> What you will do: In the records below, locate the line containing "Click 'please do not feel guilty!' phrase"; output that line and every following line through the last, exactly.

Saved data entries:
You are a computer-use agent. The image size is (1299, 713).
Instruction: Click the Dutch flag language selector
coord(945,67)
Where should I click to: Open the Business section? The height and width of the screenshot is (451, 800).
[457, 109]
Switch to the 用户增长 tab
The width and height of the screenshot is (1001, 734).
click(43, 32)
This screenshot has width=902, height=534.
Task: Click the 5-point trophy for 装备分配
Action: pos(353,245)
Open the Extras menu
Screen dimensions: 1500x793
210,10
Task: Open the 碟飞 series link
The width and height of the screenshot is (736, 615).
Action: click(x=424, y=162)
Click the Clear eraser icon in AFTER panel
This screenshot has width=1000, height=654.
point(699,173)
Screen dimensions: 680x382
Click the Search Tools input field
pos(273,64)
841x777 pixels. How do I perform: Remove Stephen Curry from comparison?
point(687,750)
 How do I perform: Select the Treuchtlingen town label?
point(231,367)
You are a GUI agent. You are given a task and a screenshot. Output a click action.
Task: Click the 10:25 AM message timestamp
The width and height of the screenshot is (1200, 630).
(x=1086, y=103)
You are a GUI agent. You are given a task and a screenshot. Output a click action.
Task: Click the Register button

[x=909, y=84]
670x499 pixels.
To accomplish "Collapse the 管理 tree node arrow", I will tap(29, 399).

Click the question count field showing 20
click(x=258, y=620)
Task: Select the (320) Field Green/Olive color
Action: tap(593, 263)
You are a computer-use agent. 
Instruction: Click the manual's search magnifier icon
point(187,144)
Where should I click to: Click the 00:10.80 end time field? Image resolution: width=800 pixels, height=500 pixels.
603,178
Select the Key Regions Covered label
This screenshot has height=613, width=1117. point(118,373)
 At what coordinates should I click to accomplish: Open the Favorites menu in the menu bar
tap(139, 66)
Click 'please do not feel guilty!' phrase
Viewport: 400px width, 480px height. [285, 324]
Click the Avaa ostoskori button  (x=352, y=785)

> Your response:
Click 'please do not feel guilty!' phrase
Viewport: 400px width, 480px height. [285, 324]
Click the Avaa ostoskori button  (x=352, y=785)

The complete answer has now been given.